Records to use →
____________________
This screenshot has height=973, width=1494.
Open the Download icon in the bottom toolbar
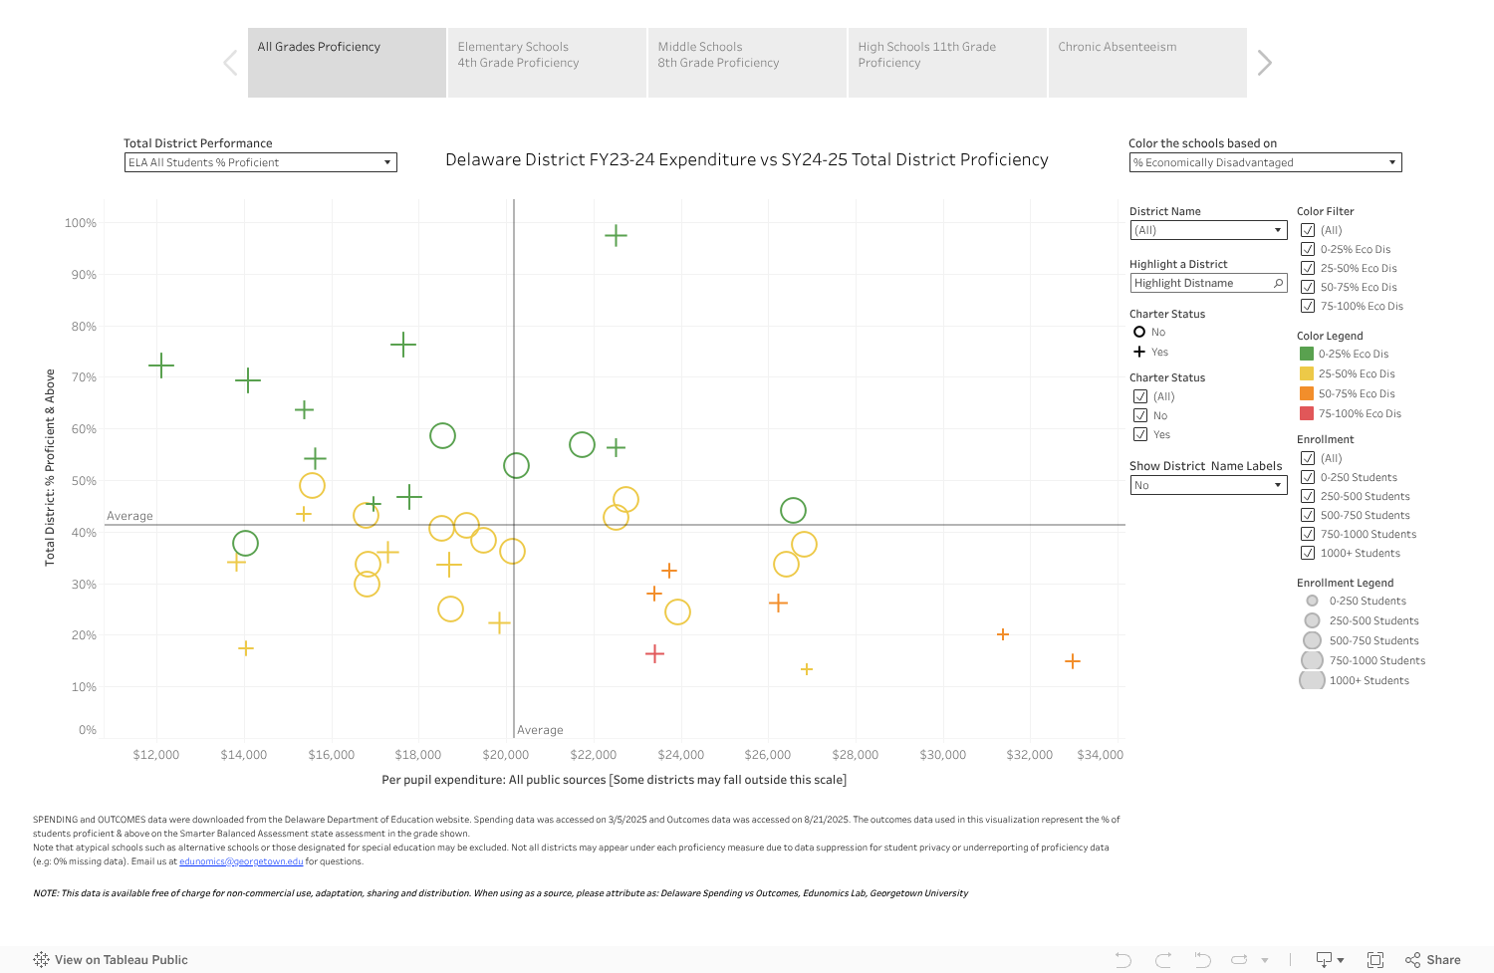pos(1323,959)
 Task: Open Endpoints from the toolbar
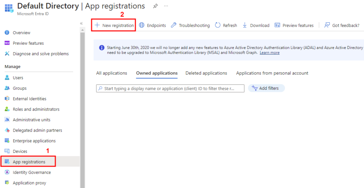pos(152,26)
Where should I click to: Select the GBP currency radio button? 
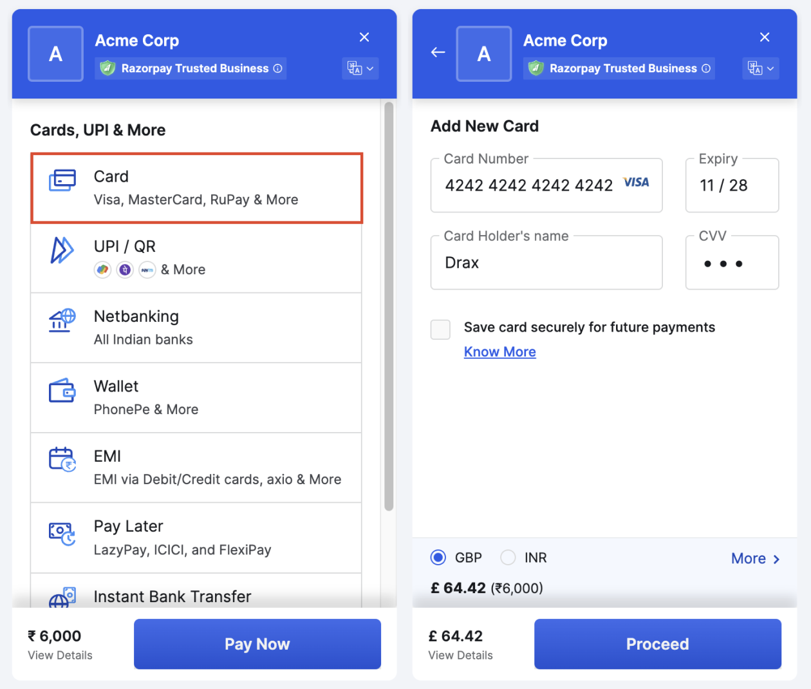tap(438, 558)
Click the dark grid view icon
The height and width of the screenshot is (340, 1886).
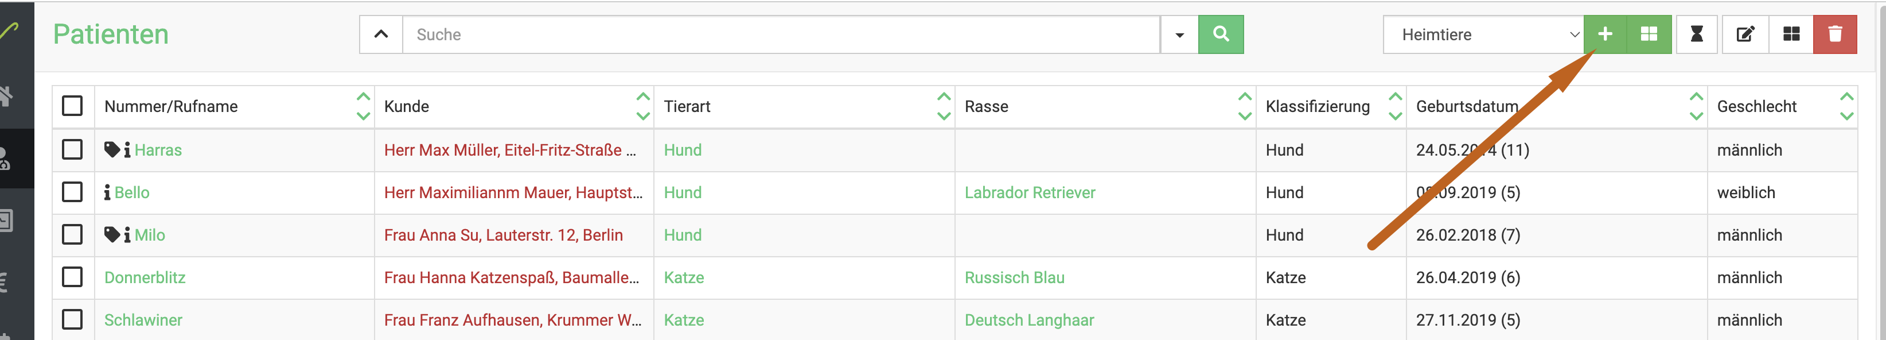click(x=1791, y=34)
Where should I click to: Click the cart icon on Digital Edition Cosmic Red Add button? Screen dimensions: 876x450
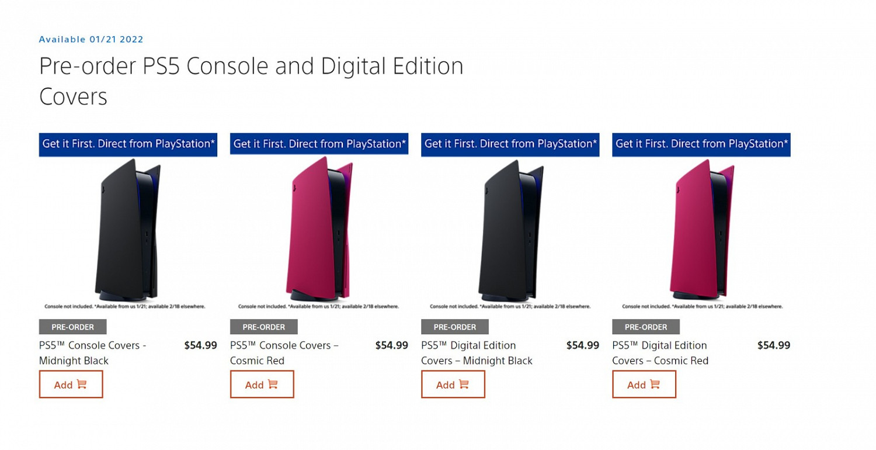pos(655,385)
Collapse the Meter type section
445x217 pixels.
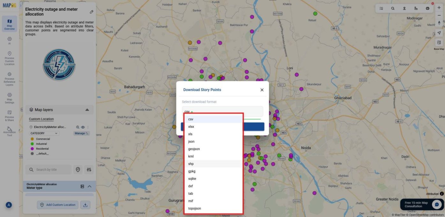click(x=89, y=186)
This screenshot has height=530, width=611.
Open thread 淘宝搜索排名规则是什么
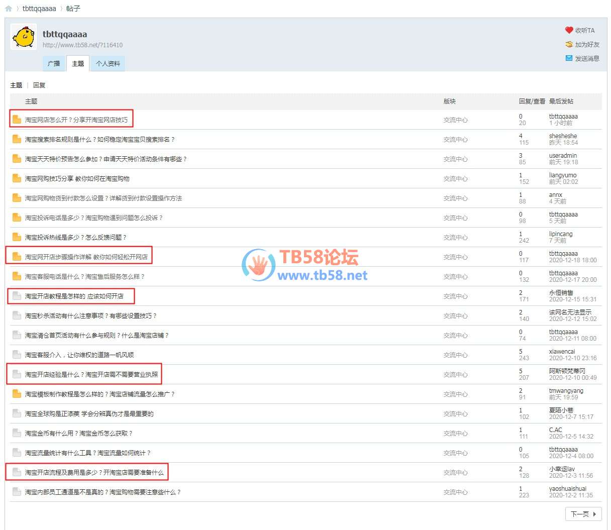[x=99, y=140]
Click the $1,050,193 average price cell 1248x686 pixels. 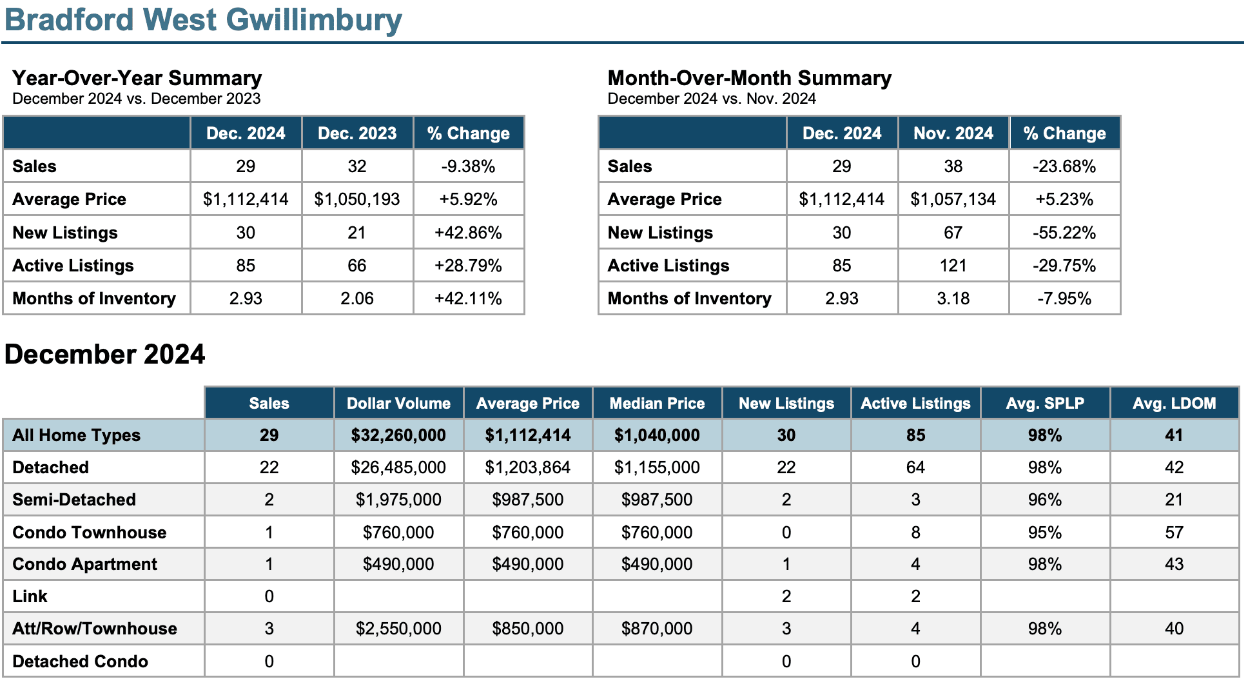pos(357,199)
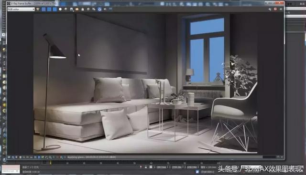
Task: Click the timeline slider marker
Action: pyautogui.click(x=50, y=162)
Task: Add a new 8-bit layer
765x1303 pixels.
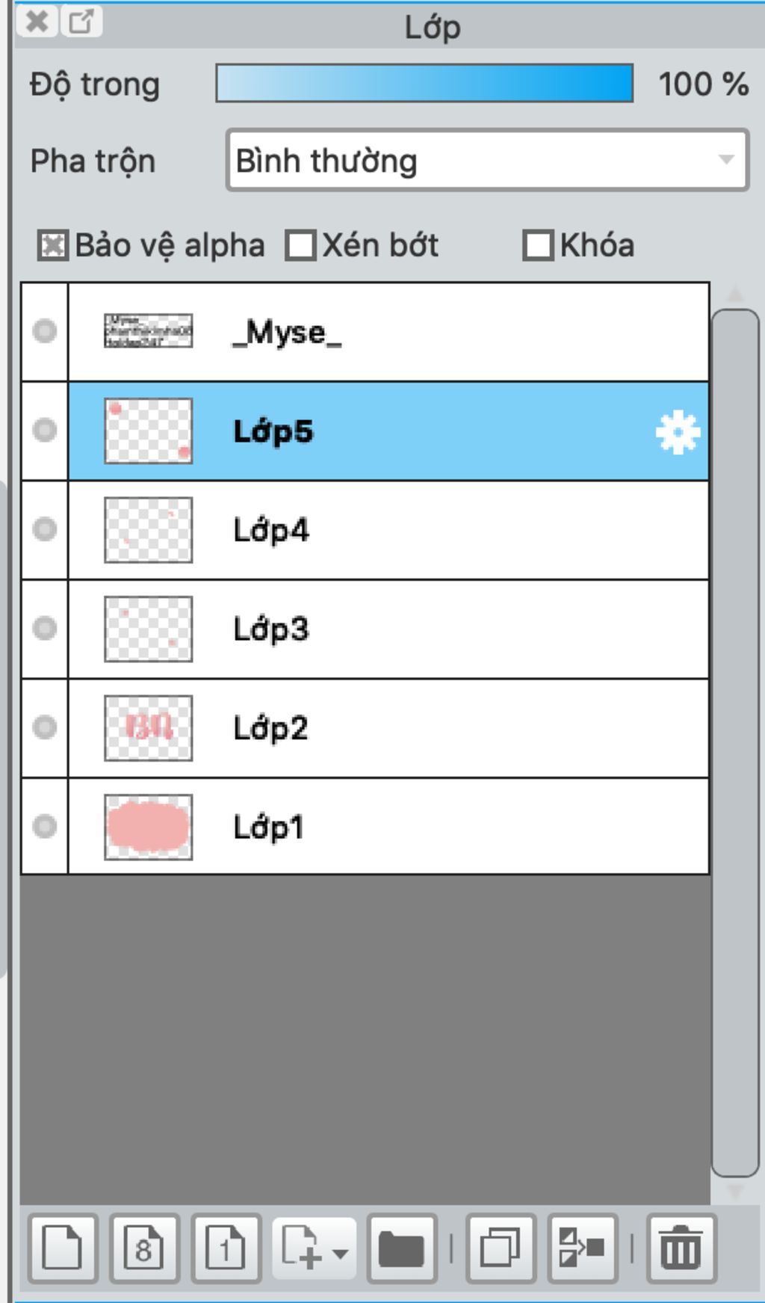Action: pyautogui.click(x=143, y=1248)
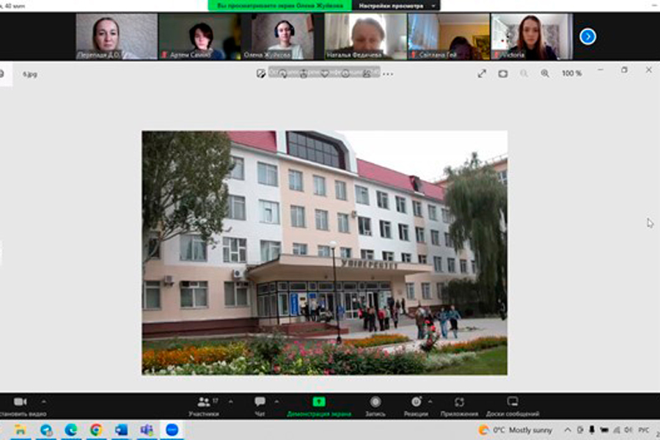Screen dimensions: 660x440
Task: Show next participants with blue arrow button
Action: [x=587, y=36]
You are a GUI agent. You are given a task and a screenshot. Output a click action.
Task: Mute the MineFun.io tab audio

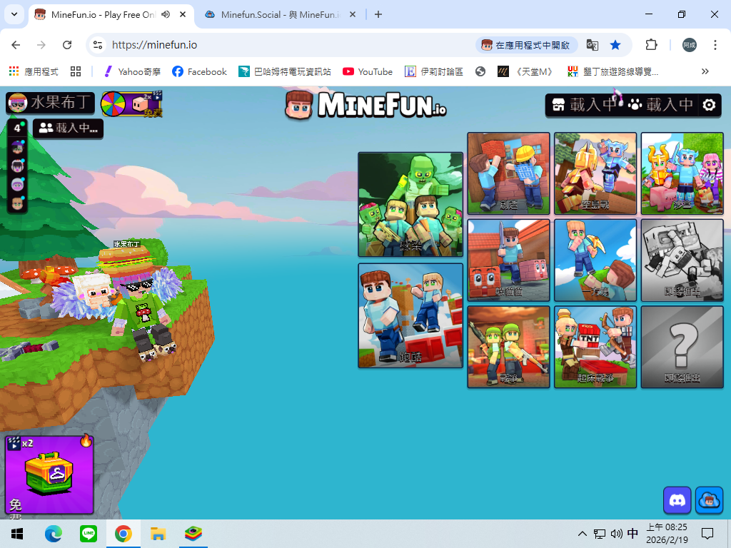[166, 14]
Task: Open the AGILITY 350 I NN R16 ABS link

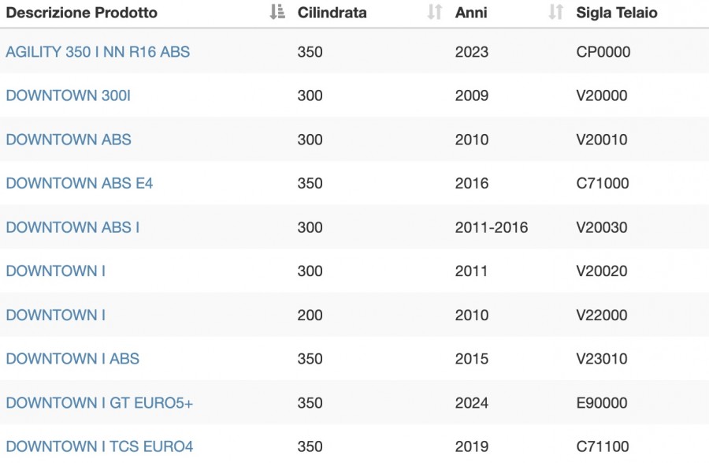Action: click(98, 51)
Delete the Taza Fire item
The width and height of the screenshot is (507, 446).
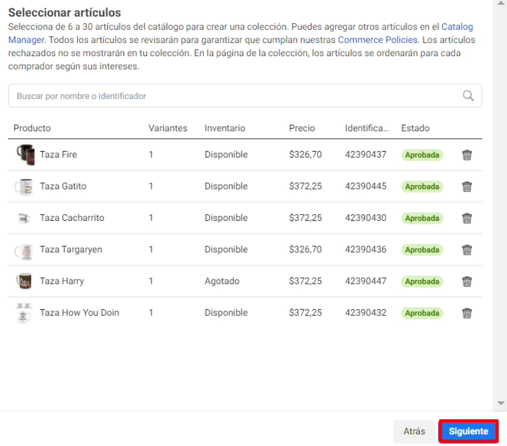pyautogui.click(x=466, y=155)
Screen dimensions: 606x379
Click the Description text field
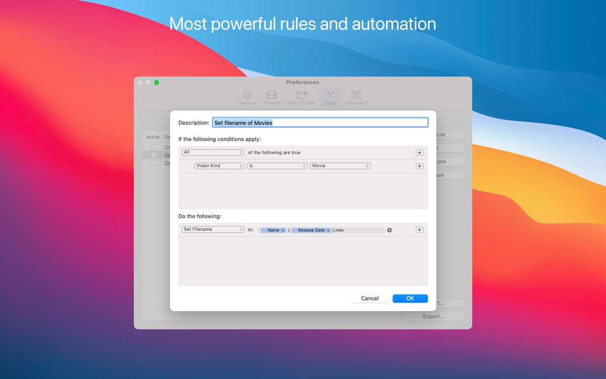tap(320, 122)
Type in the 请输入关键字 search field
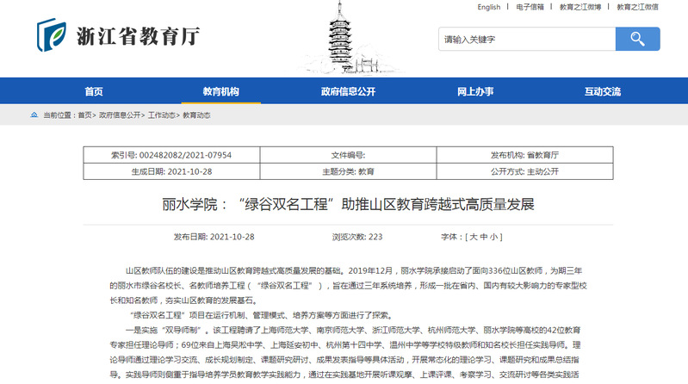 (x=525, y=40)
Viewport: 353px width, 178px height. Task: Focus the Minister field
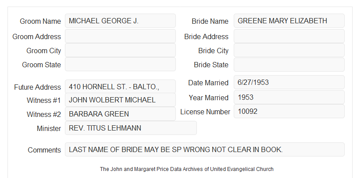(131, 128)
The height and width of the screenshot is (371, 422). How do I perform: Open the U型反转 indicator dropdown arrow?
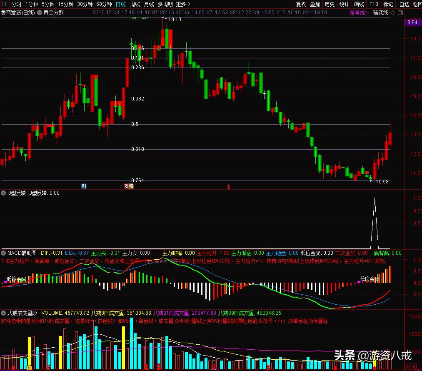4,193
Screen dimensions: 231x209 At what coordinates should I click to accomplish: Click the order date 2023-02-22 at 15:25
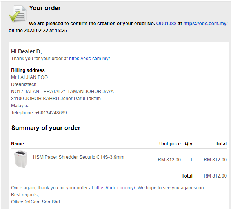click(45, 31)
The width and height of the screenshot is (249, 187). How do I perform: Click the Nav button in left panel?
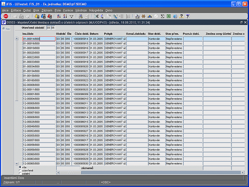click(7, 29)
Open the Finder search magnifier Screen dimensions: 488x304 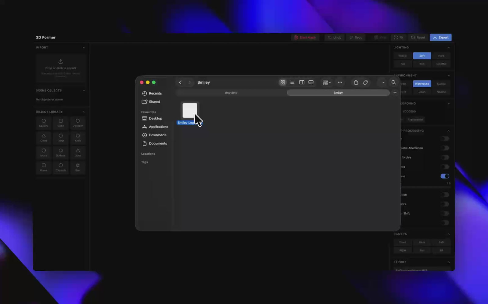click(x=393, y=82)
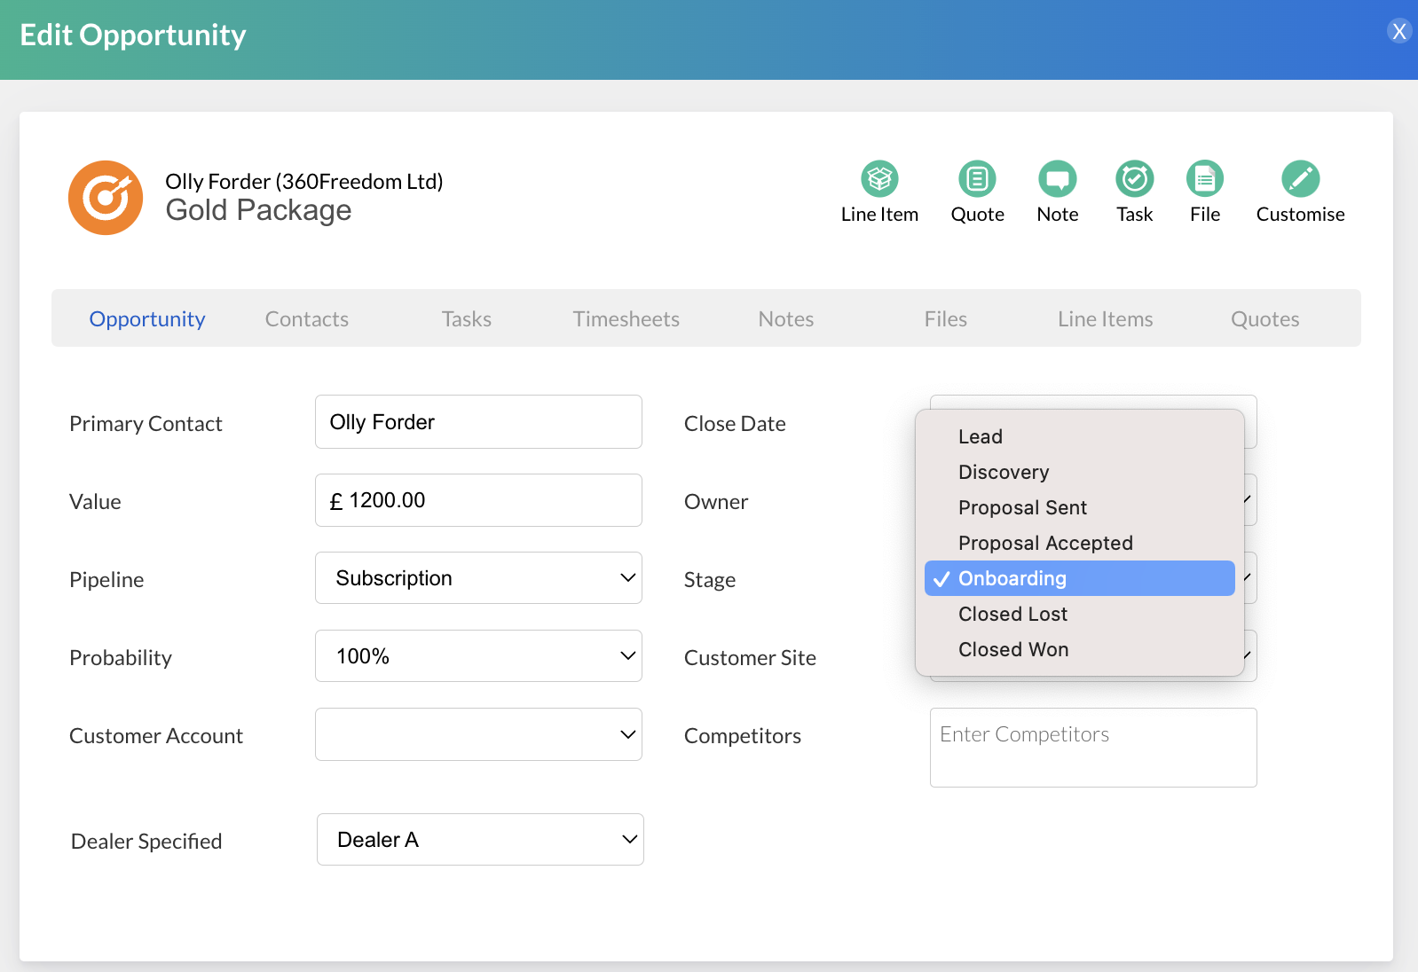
____________________
Work to complete →
From the records above, copy each line in which the string "This" occurs.

Task answer →
This screenshot has height=973, width=1494.
This screenshot has height=530, width=611.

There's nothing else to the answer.